_Given instruction 1_
Could you format the records, everything from the line containing "This screenshot has" down to the line containing "Viewport: 1319px width, 747px", as a Markdown table with the columns Row and Line, leaving out blank lines and pictures?

Advice on the application of change of variable to PDEs is given by mathematician J. Michael Steele:

"There is nothing particularly difficult about changing variables and transforming one equation to another, but there is an element of tedium and complexity that slows us down. There is no universal remedy for this molasses effect, but the calculations do seem to go more quickly if one follows a well-defined plan. If we know that $V(S,t)$ satisfies an equation (like the Black-Scholes equation) we are guaranteed that we can make good use of the equation in the derivation of the equation for a new function $v(x,t)$ defined in terms of the old if we write the old V as a function of the new v and write the new $\tau$ and x as functions of the old t and S. This order of things puts everything in the direct line of fire of the chain rule; the partial derivatives $\frac{\partial V}{\partial t}$, $\frac{\partial V}{\partial S}$ and $\frac{\partial^2 V}{\partial S^2}$are easy to compute and at the end, the original equation stands ready for immediate use."

==Technique in general==

Suppose that we have a function $u(x,t)$ and a change of variables $x_1,x_2$ such that there exist functions $a(x,t), b(x,t)$ such that

$x_1=a(x,t)$
$x_2=b(x,t)$

and functions $e(x_1,x_2),f(x_1,x_2)$ such that

$x=e(x_1,x_2)$
$t=f(x_1,x_2)$

and furthermore such that

$x_1=a(e(x_1,x_2),f(x_1,x_2))$
$x_2=b(e(x_1,x_2),f(x_1,x_2))$

and

$x=e(a(x,t),b(x,t))$
$t=f(a(x,t),b(x,t))$

In other words, it is helpful for there to be a bijection between the old set of variables and the new one, or else one has to
- Restrict the domain of applicability of the correspondence to a subject of the real plane which is sufficient for a solution of the practical problem at hand (where again it needs to be a bijection), and
- Enumerate the (zero or more finite list) of exceptions (poles) where the otherwise-bijection fails (and say why these exceptions don't restrict the applicability of the solution of the reduced equation to the original equation)

If a bijection does not exist then the solution to the reduced-form equation will not in general be a solution of the original equation.

We are discussing change of variable for PDEs. A PDE can be expressed as a differential operator applied to a function. Suppose $\mathcal{L}$ is a differential operator such that

$\mathcal{L}u(x,t)=0$

Then it is also the case that

$\mathcal{L}v(x_1,x_2)=0$

where

$v(x_1,x_2)=u(e(x_1,x_2),f(x_1,x_2))$

and we operate as follows to go from $\mathcal{L}u(x,t)=0$ to $\mathcal{L}v(x_1,x_2)=0:$
- Apply the chain rule to $\mathcal{L} v(x_1(x,t),x_2(x,t))=0$ and expand out giving equation $e_1$.

_Given instruction 2_
Can you resume the excerpt on changing variables in partial differential equations, starting right after its last sentence?

_Available data_
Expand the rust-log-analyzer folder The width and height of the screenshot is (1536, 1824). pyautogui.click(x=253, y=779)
...
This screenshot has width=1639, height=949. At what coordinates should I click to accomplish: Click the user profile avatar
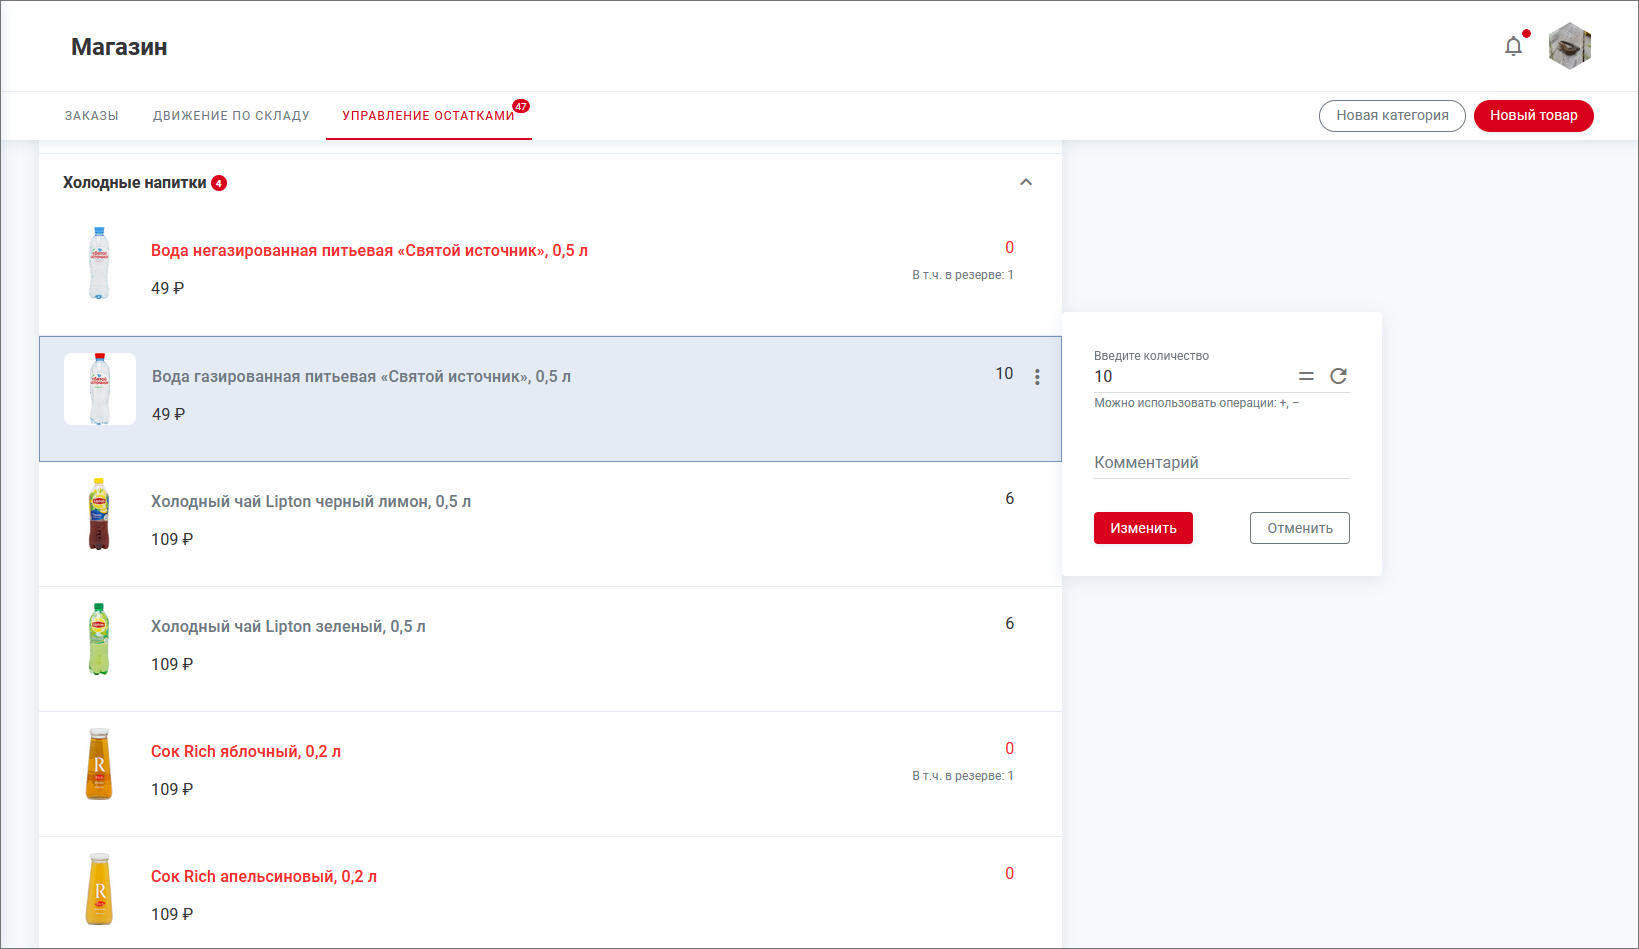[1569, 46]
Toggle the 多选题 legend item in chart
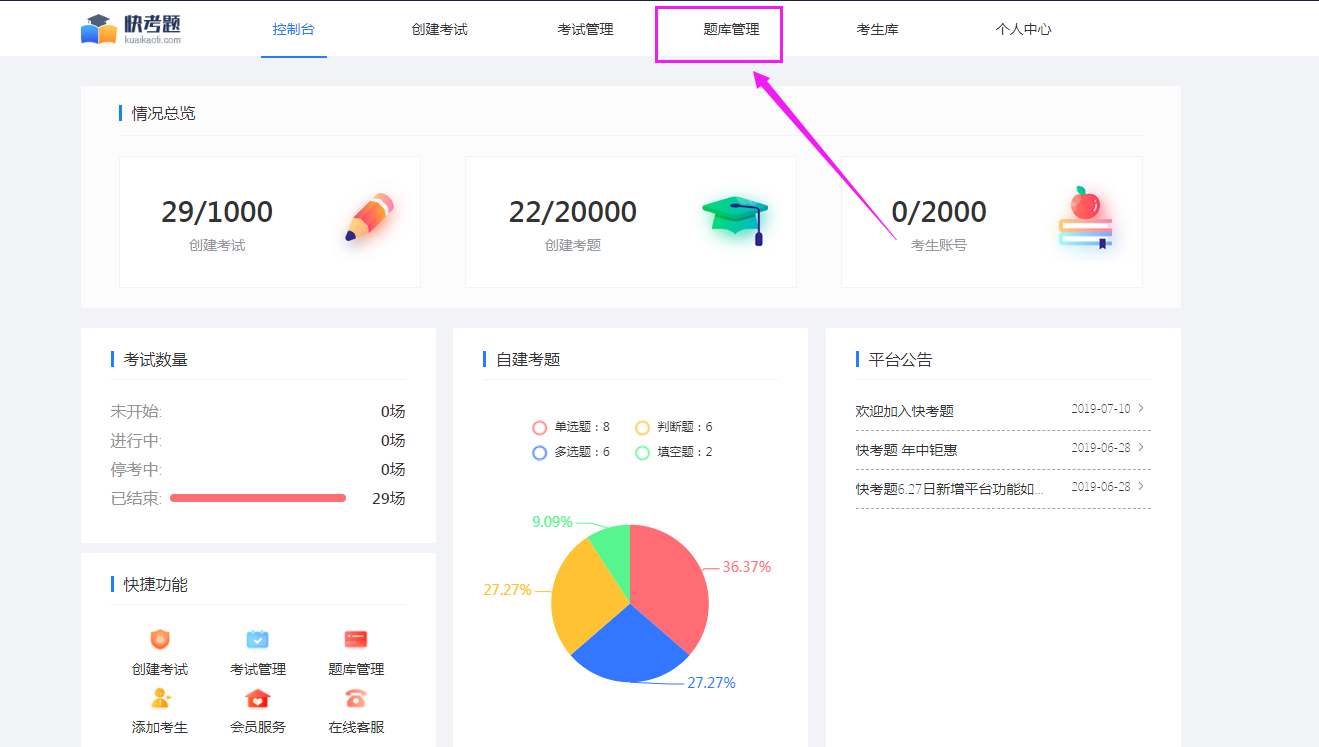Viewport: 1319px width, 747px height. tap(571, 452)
* * *
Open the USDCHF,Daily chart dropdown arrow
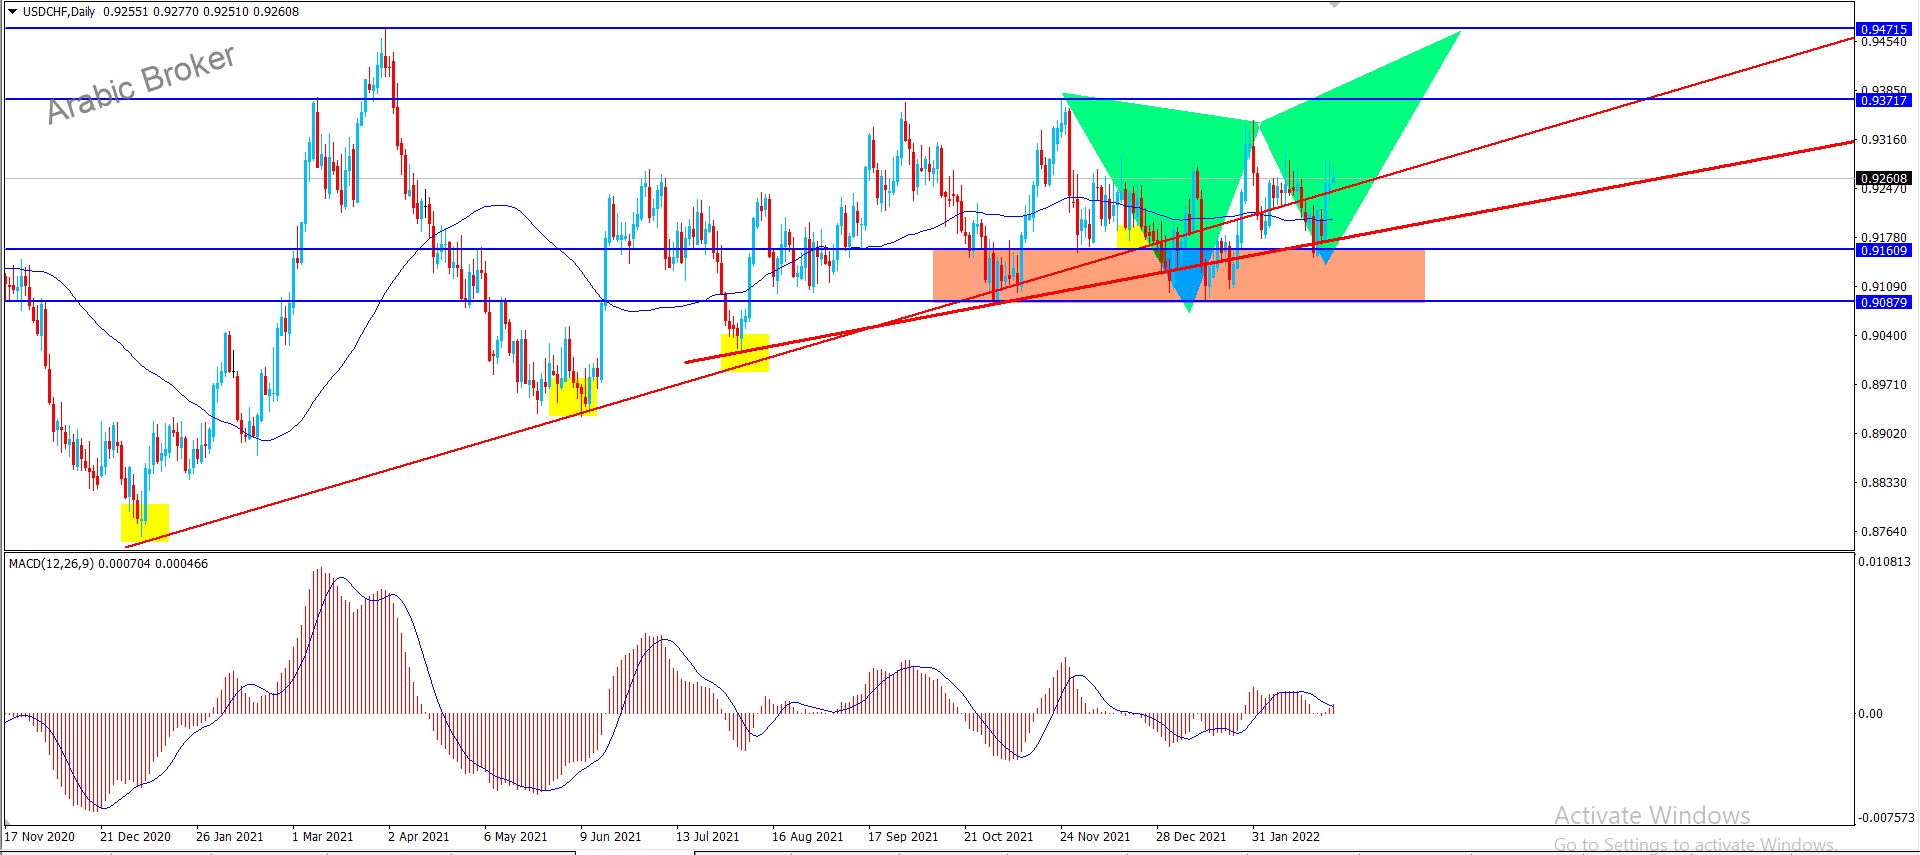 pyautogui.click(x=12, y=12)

_Final answer 1_
| Row | Line |
|---|---|
| 1 | This screenshot has width=1639, height=949. At what coordinates should I click to accomplish: Click the user profile avatar |
| 2 | [1569, 46] |
| 3 | Toggle the 多选题 legend item in chart |
| 4 | Viewport: 1319px width, 747px height. tap(571, 452) |

_Final answer 2_
- Substitute $a(x,t)$ for $x_1(x,t)$ and $b(x,t)$ for $x_2(x,t)$ in $e_1$ and expand out giving equation $e_2$.
- Replace occurrences of $x$ by $e(x_1,x_2)$ and $t$ by $f(x_1,x_2)$ to yield $\mathcal{L}v(x_1,x_2)=0$, which will be free of $x$ and $t$.

In the context of PDEs, Weizhang Huang and Robert D. Russell define and explain the different possible time-dependent transformations in details.

==Action-angle coordinates==

Often, theory can establish the existence of a change of variables, although the formula itself cannot be explicitly stated. For an integrable Hamiltonian system of dimension $n$, with $\dot{x}_i = \partial H/\partial p_j$ and $\dot{p}_j = - \partial H/\partial x_j$, there exist $n$ integrals $I_i$. There exists a change of variables from the coordinates $\{ x_1, \dots, x_n, p_1, \dots, p_n \}$ to a set of variables $\{ I_1, \dots I_n, \varphi_1, \dots, \varphi_n \}$, in which the equations of motion become $\dot{I}_i = 0$, $\dot{\varphi}_i = \omega_i(I_1, \dots, I_n)$, where the functions $\omega_1, \dots, \omega_n$ are unknown, but depend only on $I_1, \dots, I_n$. The variables $I_1, \dots, I_n$ are the action coordinates, the variables $\varphi_1, \dots, \varphi_n$ are the angle coordinates. The motion of the system can thus be visualized as rotation on torii. As a particular example, consider the simple harmonic oscillator, with $\dot{x} = 2p$ and $\dot{p} = - 2x$, with Hamiltonian $H(x,p) = x^2 + p^2$. This system can be rewritten as $\dot{I} = 0$, $\dot{\varphi} = 1$, where $I$ and $\varphi$ are the canonical polar coordinates: $I = p^2 + q^2$ and $\tan(\varphi) = p/x$. See V. I. Arnold, `Mathematical Methods of Classical Mechanics', for more details.